I like to see a drawing with all the heads/ valve locations. I would like to see head to head coverage.

I like the rachio controller, but I doubt he will offer it.


----------



## Smokindog (Jun 20, 2018)

Do you already know the "delivery stats" for your well?

This is a good resource for your questions as well as your water availability from the well itself.

https://www.irrigationtutorials.com/



HokieWanKenobi said:


> I am going to have a new sprinkler system installed in the next month or so and have gotten quotes from a couple different people. The one I plan on going with has good reviews/feedback and has been doing well & irrigation work for like 30 years (so he's old school in his ways). I have him coming back Friday to give me more details as to exactly what he would do and he said he would flag his placement recommendations and give me the full run-down of what he'd do. He would be using my current well and I may or may not replace my pump prior to him doing his thing (getting his perspective on that - but I'd likely do the swap out myself). He uses Hunter products.
> 
> 
> What questions do I need to ask him while I'm there with him?
> ...


----------



## Ware (Jan 28, 2017)

Huge +1 on https://www.irrigationtutorials.com/

Even if you do not plan to install your system yourself, I would read it so that you have a better understanding of how a good system is designed. Not saying this is the case in your situation, but I have seen first hand that just because a company has been in business a long time does not necessarily mean they install well-designed systems.


----------



## Smokindog (Jun 20, 2018)

Or well-designed systems for wells which can have drastically different requirements.



Ware said:


> Huge +1 on https://www.irrigationtutorials.com/
> 
> Even if you do not plan to install your system yourself, I would read it so that you have a better understanding of how a good system is designed. Not saying this is the case in your situation, but I have seen first hand that just because a company has been in business a long time does not necessarily mean they install well-designed systems.


----------



## SixString (Mar 2, 2018)

I had similar questions before I had my system installed this past fall.
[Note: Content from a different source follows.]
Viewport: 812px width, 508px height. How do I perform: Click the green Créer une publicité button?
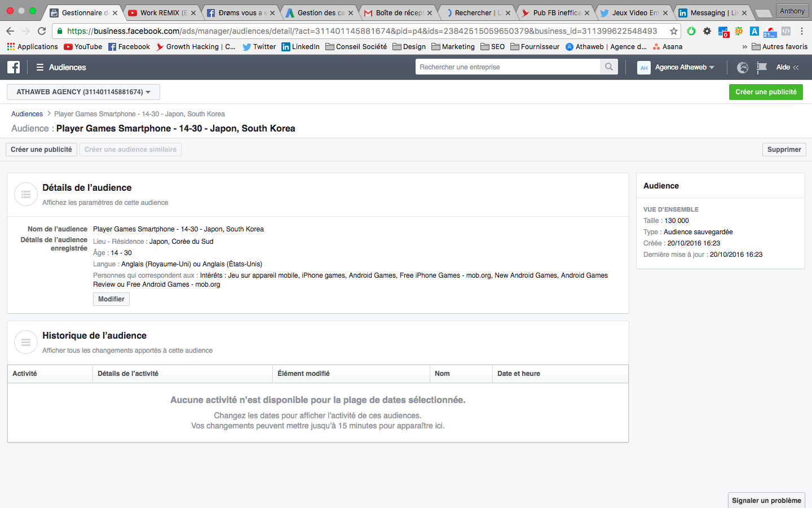tap(765, 92)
Here's the link to my post. Some members replied with some good insight. https://thelawnforum.com/viewtopic.php?f=5&t=6112

A few quick tips:
-Make sure swing joints are used on each head
- Have a water hammer reducer installed with your backflow preventer
- A Rachio controller gives you plenty of mobile control options. I have the Rachio 3 and in addition to being able to control things from my phone/tablet/Alexa, I love the analytical aspects of it.
- Don't let anyone talk you into anything less than a 1" mainline.
- Don't mix spray types in a single zone.
- You probably shouldn't even mix different sprinkler head types in the same zone either because they'll have different application rates.


----------



## SCGrassMan (Dec 17, 2017)

g-man said:


> I like to see a drawing with all the heads/ valve locations. I would like to see head to head coverage.
> 
> I like the rachio controller, but I doubt he will offer it.


I made the mistake of hiring a guy who said he would give me a written map after signing the contract, but didn't. I should have had that part in the contract. Fortunately I took pictures, so I know where everything is, but I didn't have head to head coverage.

I would say talk to the guy and say I'll give you a $500 deposit and sign the contract after you get the drawing.

I would have insisted on overlapping heads at the drawing phase, and added one or two more heads in here and there. Now I have to add them later.

Side note - for a Rachio controller, ZURN backflow, and a 6 zone setup I have costs for all parts around $1700. At $650 a zone to install you're looking at $3900. If he's significantly higher or lower than that I'd question it.


----------



## jayhawk (Apr 18, 2017)

Zone for shrubs...waste of money.


----------



## Jrich (Jul 9, 2018)

jayhawk said:


> Zone for shrubs...waste of money.


Why?


----------



## jayhawk (Apr 18, 2017)

have you seen an evergreen, azalea, Loropetalum, barberry, gardenia .... grow just fine w/o supplemental watering. now, drip for pots could be handy


----------



## Delmarva Keith (May 12, 2018)

Some basic questions that come to mind that I would ask:

What is the flow demand of each zone?
What is the well pump output?
What is the well yield?

Anyone who can't answer these questions in terms of GPM at a suitable dynamic pressure should be sent on his way.


----------



## Suburban Jungle Life (Mar 1, 2018)

jayhawk said:


> have you seen an evergreen, azalea, Loropetalum, barberry, gardenia .... grow just fine w/o supplemental watering. now, drip for pots could be handy


If you live in a desert climate, you have to water everything or you'll have nothing but rocks and weeds... I know some with this problem in Arizona.


----------